Another phrase in Under Milk Wood echoes a dark passage in Hopkins: jollyrogered sea evokes the rash smart sloggering brine. Smart here denotes ‘smartingly painful’, not ‘clever’, but my attention was caught by a coinage of Hopkins’s, sloggering.

Sloggering can be related to slop, slabby, slobber and slubber. James Milroy, in his book on Hopkins’s language (1977), rejects the idea that slogger has the primary sense of ‘to strike hard’. He insists it is ‘meant to suggest the sound of breakers dashing against the ship and then drawing back with a sucking gurgling noise’. Connections with similar sounding words are obvious: slosh, slush, slurp, sludge.

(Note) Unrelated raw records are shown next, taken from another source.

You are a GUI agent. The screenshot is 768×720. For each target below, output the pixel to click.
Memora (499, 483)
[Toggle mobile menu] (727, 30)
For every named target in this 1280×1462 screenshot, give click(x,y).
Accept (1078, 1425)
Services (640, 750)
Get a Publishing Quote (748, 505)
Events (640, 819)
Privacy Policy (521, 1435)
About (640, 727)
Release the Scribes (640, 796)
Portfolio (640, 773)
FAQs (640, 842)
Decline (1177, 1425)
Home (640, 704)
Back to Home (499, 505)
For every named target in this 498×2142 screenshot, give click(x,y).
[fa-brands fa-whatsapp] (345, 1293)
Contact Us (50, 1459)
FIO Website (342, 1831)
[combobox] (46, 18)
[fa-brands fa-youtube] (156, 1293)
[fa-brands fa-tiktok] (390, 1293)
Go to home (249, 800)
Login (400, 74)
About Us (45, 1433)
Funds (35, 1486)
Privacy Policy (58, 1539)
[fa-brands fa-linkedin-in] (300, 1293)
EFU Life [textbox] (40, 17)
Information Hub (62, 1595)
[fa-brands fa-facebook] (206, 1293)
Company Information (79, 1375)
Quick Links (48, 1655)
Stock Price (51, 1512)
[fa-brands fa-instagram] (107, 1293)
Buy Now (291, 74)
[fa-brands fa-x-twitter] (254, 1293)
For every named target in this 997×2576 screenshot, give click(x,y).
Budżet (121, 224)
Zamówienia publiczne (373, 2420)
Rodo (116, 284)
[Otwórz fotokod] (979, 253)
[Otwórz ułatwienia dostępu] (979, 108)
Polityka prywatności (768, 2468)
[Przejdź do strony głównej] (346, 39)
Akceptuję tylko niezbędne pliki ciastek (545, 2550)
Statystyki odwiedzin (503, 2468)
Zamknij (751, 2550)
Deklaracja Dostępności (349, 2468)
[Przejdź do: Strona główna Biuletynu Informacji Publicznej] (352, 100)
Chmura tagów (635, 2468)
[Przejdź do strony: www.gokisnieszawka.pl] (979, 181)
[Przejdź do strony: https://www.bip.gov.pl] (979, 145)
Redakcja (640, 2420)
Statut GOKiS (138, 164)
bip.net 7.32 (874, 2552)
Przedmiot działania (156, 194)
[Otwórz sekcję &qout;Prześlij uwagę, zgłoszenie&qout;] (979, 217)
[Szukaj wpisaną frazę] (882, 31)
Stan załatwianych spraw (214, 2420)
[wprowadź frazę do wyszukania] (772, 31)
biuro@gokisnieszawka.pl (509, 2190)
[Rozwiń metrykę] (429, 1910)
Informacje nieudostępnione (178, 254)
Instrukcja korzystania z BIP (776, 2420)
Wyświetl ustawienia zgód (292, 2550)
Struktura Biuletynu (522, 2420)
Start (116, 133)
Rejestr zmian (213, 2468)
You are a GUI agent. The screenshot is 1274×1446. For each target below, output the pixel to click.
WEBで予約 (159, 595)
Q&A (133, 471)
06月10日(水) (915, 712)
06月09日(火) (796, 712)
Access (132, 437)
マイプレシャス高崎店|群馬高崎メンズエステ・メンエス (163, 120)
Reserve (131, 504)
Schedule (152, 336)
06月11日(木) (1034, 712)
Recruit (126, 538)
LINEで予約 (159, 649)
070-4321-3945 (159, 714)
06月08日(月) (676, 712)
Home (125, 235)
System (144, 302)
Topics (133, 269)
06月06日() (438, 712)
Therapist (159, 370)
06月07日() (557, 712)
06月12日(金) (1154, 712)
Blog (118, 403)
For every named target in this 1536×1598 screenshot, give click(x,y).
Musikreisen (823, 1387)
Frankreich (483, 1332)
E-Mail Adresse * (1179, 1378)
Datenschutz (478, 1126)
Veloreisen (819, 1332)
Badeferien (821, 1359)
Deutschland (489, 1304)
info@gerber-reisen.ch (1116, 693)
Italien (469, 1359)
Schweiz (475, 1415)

A striking detail in Milroy’s analysis concerns iterative or frequentative words, such as patter (from pat) or clatter (connected with clack). But just as fleck generates the word freckle, not fleckle, so flick produces not flickle but flicker. An ‘l’ in the root word has to give way to an ‘r’ in the iterative form. So Hopkins is consistent in making the iterative form of slog not sloggle but slogger. It is his familiarity with such implicit sound-systems of English and the aesthetic hints of different sounds that make Hopkins’s poetry expressive even when he uses an invented word.